[Not-So-Private]
I can't believe it's been almost six months. Sometimes I think...maybe this place isn't so bad. I think I've learned a lot more than I ever knew before. Things about the heart, and the purpose of friends. But knowing all these things doesn't help me. I still don't know what I am.
A Nobody, but not a normal one. Sometimes I feel the urge to cry. And sometimes I feel like smiling. I have no memories to base these things off of, so where do they come from? Perhaps I borrowed them from someone's heart. Maybe Kairi is less of what she once was because I walk free. That's what I'd like to think, but... She doesn't seem affected at all. She's whole even when I'm not. It isn't fair!
Only Roxas knows what this must 'feel' like, but I don't want to burden him. He made it clear that he doesn't have any use for me anymore.
I want to make friends, but I don't know how. I'm not very good at it like Sora is. And it's always hard to know who to trust. Even Axel, who's shown me some kindness, would kill me in an instant if it served his purpose.

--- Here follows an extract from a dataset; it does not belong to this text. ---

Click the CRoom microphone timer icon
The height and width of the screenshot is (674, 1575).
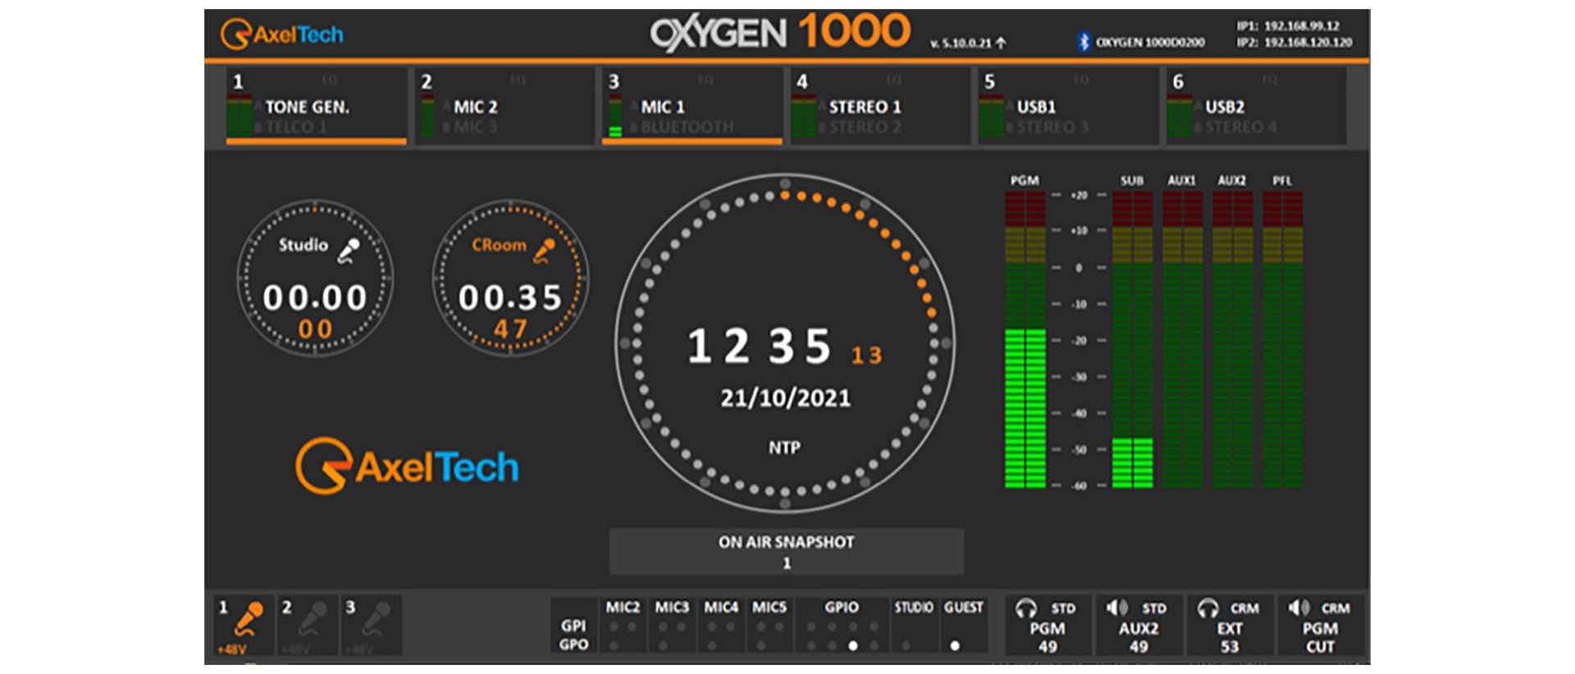click(x=544, y=250)
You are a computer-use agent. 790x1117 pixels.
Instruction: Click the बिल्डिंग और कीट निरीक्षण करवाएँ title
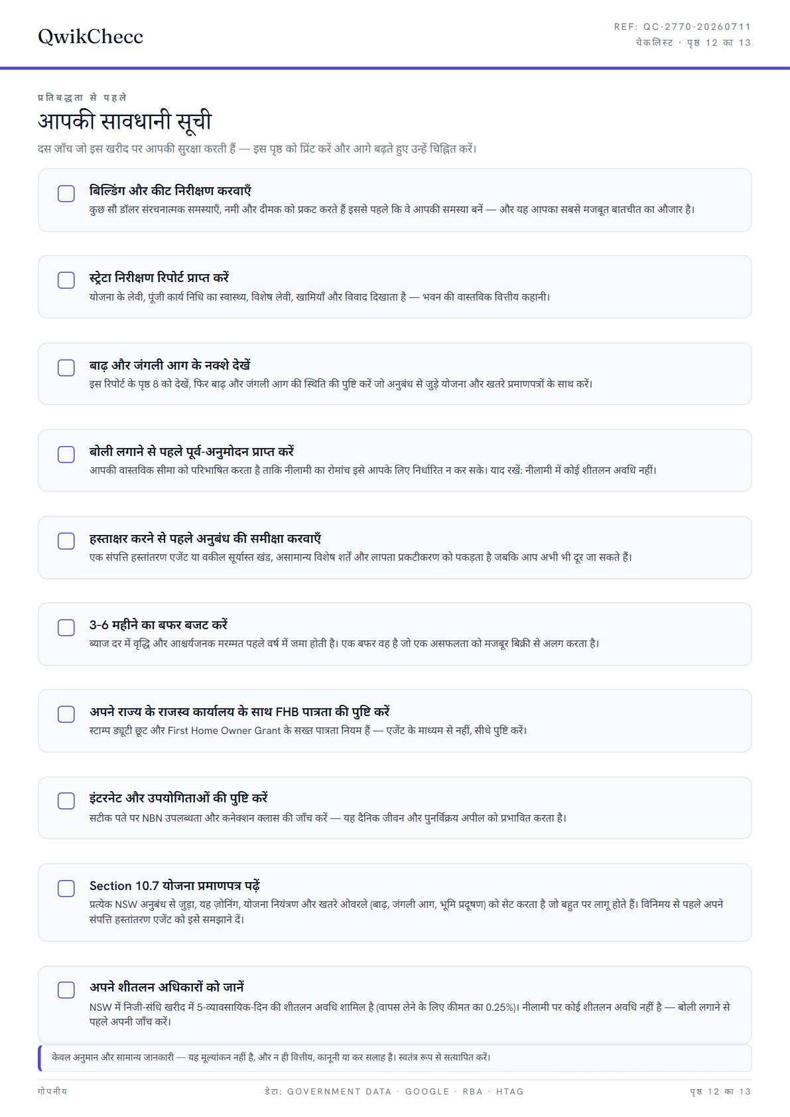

Can you trust someone without a heart? Can I trust myself? I feel so lost, and scared... I tried to be strong, but I just don't know if I can anymore. I want to be safe more than I want to be free.
I'm so scared.
[/Not-So-Private]
[ ooc; Filter broken on PURPOSE, so anyone with eyes can read it. B)b She's affected by Morality Reversal, fufufu~ Expect her to take full advantage of the damsel-card, O Enemies. ]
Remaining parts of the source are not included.